Asher shook his head. “Are you ever going to stop pretending to be the wiser brother?”
“I’ll stop, if you stop pretending you don’t give a damn.”
“About Charlee?”
“About everything but Charlee. You’ve been riding the edge of this dilemma for centuries, Askr.”
Asher stared at him.
“Time to choose, little brother.”
“As you did?” he asked, the image of the pair of them at the feast, sitting with Stefan and Eira, playing out in his mind.
Roar stood up. “Time to be human, or not. You want meaning in your life? Make a choice. You can’t have it both ways. Not forever.”
“Any reason I had to be human walked into the great hall with you, three nights ago,” Asher said, the bitterness biting so deeply, it hurt.
“Then I guess your decision has been made for you, hasn’t it?”
The truth of that scalded, just like it had the first three thousand times he had faced it. Time had run out, which, as an immortal, he would have found ironically funny if his soul wasn’t writhing as layers were flayed from it piece by piece.
* * * * *
Eira shivered inside the thick layers of fur and thermal insulation wrapped around her. Even the view available from the top of Tryvannshøyden, overlooking the city, wasn’t enough to compensate for the bitter cold at the top of the mountain. It was nearly midnight, and freezing. “I’ve indulged you long enough, Sindri. What are you doing, anyway?”
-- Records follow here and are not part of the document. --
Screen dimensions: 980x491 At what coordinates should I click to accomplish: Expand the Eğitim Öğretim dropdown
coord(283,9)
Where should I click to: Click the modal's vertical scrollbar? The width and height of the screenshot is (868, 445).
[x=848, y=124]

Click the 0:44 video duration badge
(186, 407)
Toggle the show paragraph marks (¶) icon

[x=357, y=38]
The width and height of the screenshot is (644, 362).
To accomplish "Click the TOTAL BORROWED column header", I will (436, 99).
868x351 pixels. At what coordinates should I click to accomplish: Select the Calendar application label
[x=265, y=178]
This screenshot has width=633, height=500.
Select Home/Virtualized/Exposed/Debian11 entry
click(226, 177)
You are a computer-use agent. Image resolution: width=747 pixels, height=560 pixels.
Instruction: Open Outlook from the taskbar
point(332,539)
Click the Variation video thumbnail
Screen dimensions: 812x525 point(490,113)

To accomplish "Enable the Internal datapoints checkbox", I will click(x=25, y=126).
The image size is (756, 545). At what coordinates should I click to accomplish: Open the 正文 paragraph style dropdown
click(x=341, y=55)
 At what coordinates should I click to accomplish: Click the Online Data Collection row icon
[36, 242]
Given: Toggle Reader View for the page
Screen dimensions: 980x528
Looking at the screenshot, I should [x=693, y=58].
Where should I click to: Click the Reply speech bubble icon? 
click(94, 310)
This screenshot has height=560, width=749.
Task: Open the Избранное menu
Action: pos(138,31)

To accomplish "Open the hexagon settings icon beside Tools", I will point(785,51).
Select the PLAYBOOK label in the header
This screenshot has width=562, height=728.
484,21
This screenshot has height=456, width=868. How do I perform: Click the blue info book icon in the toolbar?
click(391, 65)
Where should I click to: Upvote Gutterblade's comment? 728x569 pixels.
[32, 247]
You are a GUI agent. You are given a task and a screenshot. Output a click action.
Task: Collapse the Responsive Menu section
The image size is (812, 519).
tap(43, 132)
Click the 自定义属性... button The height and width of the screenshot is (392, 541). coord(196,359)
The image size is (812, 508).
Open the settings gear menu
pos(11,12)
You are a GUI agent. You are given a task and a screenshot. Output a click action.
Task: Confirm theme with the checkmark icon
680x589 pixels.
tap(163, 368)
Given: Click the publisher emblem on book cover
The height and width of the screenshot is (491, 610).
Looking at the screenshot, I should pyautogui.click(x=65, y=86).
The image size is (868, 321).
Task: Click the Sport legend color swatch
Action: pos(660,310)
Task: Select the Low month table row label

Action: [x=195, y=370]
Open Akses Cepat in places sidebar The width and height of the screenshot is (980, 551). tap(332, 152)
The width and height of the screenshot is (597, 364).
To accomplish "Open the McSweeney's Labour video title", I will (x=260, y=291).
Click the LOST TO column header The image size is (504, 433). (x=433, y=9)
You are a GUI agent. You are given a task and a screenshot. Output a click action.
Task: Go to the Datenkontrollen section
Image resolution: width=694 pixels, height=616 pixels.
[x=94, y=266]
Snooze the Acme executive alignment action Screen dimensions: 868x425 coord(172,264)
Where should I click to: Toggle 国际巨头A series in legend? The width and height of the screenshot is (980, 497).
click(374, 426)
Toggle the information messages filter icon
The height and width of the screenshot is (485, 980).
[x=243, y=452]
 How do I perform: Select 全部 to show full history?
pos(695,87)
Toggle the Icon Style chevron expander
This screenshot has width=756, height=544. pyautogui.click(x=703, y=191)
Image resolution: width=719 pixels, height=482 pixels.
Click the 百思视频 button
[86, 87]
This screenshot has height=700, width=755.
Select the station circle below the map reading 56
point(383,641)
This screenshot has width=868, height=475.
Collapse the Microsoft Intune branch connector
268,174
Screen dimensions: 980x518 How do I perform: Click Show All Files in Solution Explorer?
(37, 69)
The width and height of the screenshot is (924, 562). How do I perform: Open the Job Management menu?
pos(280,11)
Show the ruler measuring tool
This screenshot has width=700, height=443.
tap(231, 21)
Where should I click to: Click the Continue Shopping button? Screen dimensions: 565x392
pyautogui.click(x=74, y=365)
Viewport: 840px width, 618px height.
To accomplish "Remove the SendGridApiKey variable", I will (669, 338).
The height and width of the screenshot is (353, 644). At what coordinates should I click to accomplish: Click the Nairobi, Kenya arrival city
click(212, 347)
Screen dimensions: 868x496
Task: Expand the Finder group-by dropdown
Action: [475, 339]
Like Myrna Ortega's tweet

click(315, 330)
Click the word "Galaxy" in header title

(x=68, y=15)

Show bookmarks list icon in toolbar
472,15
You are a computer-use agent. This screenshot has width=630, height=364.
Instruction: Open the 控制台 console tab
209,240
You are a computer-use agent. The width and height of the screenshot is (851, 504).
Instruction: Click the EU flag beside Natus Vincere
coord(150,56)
Sindri didn’t seem to feel the cold. He wore the same ancient robes as always, and his head and hands were bare. He had his head tilted up, looking at the night sky directly overhead. “It’s nearly time,” he murmured. “Just a few more minutes, that is all I ask.”
“What happens in a few more minutes?” Eira asked.
“Something wonderful.” He lifted his arms out from his sides. “It’s coming,” he whispered, but the whisper floated across to her on the crisp, still air.
“What is coming? Gods’ teeth, Sindri. I’m tired. I’m cold, and I want a hot coffee so badly, I could slay every Einherjar between me and the coffeepot with my bare teeth. That includes you.”
Sindri turned to face her. He was smiling. “I’m not an Einherjar.”
“What?”
He pulled the front of his robe open, peeling aside the layers, from the waist up, exposing pale white flesh...and something around his neck.
Eira stepped closer. “I had a torc like that. Years ago. It disappeared.” Years ago.
“It was yours, but I have made it so much more than just a torc, now.” His smile was gentle, almost blissful. His arms extended again. It was almost like he was offering himself up. But the lift of his shoulders told her he was not offering himself, but the necklace. He was exposing it.
“What are you doing?” she demanded, but it came out as a whisper.
“Almost time....” He was straining, lifting himself up toward the stars. “The solstice is almost here.”
Solstice? Eira started, her mind whirling. The solstice was the moment of supreme power among the stars, or so they said. And he was reaching—for the stars.
“What are you doing?” she repeated, as unformed wariness curled through her.
Sindri grunted, as if he had been punched. He opened his eyes, looking right at her. “For you,” he whispered.
The torc began to glow, then pulse with an unearthly light. Eira threw up her arm against the blazing light that blasted out from it, protecting her eyes. She backed off.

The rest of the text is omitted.